A dare la buona notizia Maurizio Dionisio, il direttore generale dell’Agenzia regionale tutela ambientale (Arta). La dotazione ottenuta ammonta a circa  1,3 milioni di euro del Pnrr, e l’Arta è già  al lavoro per il piano di riparto, a cui faranno seguito le procedure di acquisto.

“Abbiamo effettuato già una riunione con tutti i laboratori per individuare quelle che devono essere le priorità. I macchinari arriveranno a fine anno, ma poi sarà necessario un periodo di prova e di addestramento”, spiega il dg.

La scorsa settimana l’Arta ha ottenuto la valutazione con il massimo dei voti  (100% – 100/100) sugli obiettivi e le attività relativi all’anno 2021 da parte dell’Organismo indipendente di valutazione (Oiv), sulla qualità della prestazione redatta dalla direzione generale dell’Ente rispetto a quanto previsto nel ciclo di programmazione, monitoraggio e valutazione adottato.

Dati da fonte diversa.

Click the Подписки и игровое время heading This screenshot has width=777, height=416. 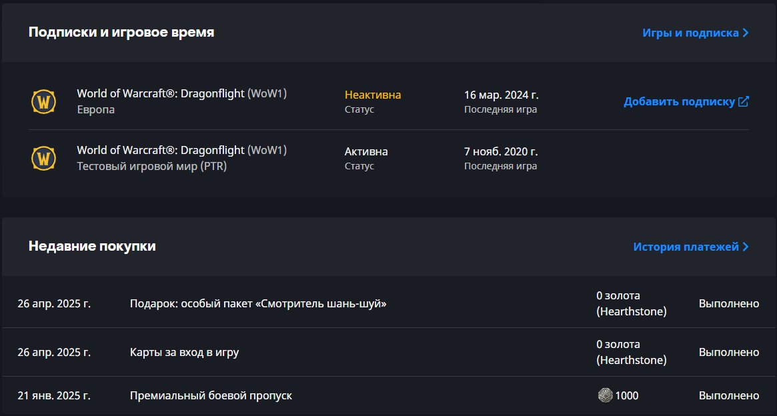[x=121, y=32]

E la nuova dotazione tecnologica, afferma ora Dionisio non farà che dare ulteriore impulso all’attività dell’Agenzia.

“L’Arta lavora oltre che con i suoi uomini e donne, chimici, periti chimici fisici, ingegneri anche con strumentazioni molto sofisticate, che necessitano una importante manutenzione, e anche un costante aggiornamento tecnologico. Occorre essere sempre al passo coi tempi”.

E prosegue: “Per fare un esempio relativamente alla qualità dell’aria le centraline rilevano attraverso degli speciali filtri,  le particelle presenti in atmosfera, come ad esempio il pm10.  Il filtro viene posto all’interno di un macchinario che ‘legge’ le concentrazioni di tutti gli agenti inquinanti. Qualcosa di simile avviene per il controllo delle acque di balneazione. Ora con questi fondi potremmo acquistare macchinari di nuova generazione ancora più performativi e con una capacità di analisi di dettaglio ben superiore. Spesso poi ci vengono chieste le analisi dei sedimenti marini, per poterli utilizzare per i ripascimenti delle spiagge. Nei nostri laboratori arriva un numero elevatissimo di campioni, che vanno fatti asciugare e poi analizzati, processo che rende necessario anche pulire i macchinari ogni volta. Un lavoro enorme, e anche in questo caso, con tecnologie più aggiornate, il processo sarà più veloce e per ed efficiente”.

“Tutelare l’ambiente  – conclude Dionisio – significa creare le basi e le premesse dello sviluppo dell’occupazione del benessere. Il miglioramento dei parametri ambientali ha ricadute economiche, e questo è assolutamente evidente per la qualità delle acque balneabili, ad esempio. Aspetti imprescindibili per far sì che la nostra regione abbia una attrattività turistica sempre più importante”.

Ma c’è anche un altro aspetto: “un’adeguata dotazione tecnologica ci consente di dare risposte più veloci e dunque di snellire tutta la burocrazia e i vari iter procedurali previsti dalla legge, che presuppongono il nostro intervento, a beneficio di enti e cittadini”.